» **WHAT TO PRODUCE**
An exact repetition of the data is required; no picture should appear in it.

** EXCERPTED DATA follows **

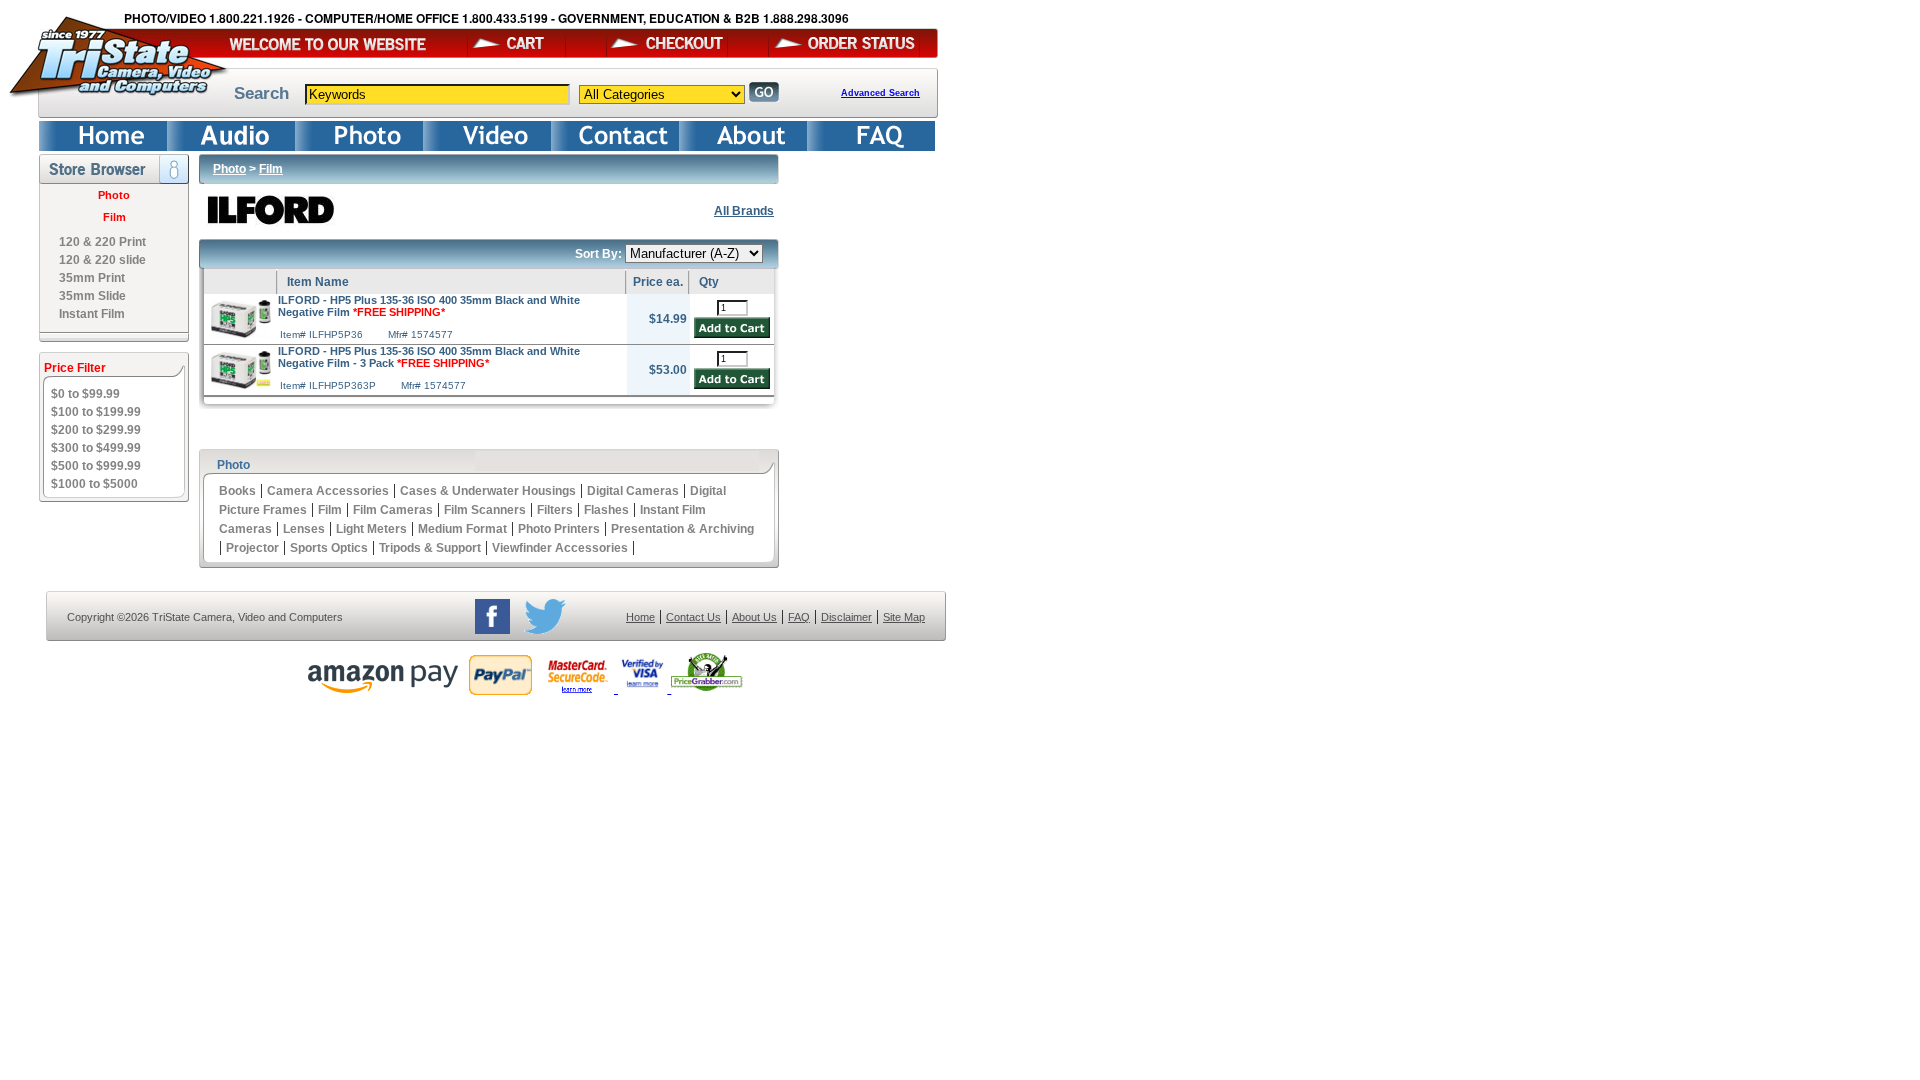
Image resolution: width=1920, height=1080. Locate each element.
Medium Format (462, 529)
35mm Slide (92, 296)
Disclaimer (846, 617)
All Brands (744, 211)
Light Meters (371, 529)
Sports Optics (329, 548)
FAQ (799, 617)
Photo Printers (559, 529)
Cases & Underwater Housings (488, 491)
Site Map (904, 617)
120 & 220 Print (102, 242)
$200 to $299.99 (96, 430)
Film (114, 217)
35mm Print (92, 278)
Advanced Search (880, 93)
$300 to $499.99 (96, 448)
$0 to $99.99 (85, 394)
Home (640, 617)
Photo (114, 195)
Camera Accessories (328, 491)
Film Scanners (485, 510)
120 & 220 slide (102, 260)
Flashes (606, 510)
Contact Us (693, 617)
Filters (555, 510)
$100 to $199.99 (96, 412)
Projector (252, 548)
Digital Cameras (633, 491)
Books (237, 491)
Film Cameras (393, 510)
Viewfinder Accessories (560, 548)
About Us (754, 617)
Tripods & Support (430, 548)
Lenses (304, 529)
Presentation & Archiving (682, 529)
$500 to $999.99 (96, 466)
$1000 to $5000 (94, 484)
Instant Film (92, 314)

** End of EXCERPTED DATA **

» **EXPECTED ANSWER**
Image resolution: width=1920, height=1080. Locate each element.
Medium Format (462, 529)
35mm Slide (92, 296)
Disclaimer (846, 617)
All Brands (744, 211)
Light Meters (371, 529)
Sports Optics (329, 548)
FAQ (799, 617)
Photo Printers (559, 529)
Cases & Underwater Housings (488, 491)
Site Map (904, 617)
120 & 220 Print (102, 242)
$200 to $299.99 (96, 430)
Film (114, 217)
35mm Print (92, 278)
Advanced Search (880, 93)
$300 to $499.99 (96, 448)
$0 to $99.99 (85, 394)
Home (640, 617)
Photo (114, 195)
Camera Accessories (328, 491)
Film Scanners (485, 510)
120 & 220 slide (102, 260)
Flashes (606, 510)
Contact Us (693, 617)
Filters (555, 510)
$100 to $199.99 (96, 412)
Projector (252, 548)
Digital Cameras (633, 491)
Books (237, 491)
Film Cameras (393, 510)
Viewfinder Accessories (560, 548)
About Us (754, 617)
Tripods & Support (430, 548)
Lenses (304, 529)
Presentation & Archiving (682, 529)
$500 to $999.99 (96, 466)
$1000 to $5000 (94, 484)
Instant Film (92, 314)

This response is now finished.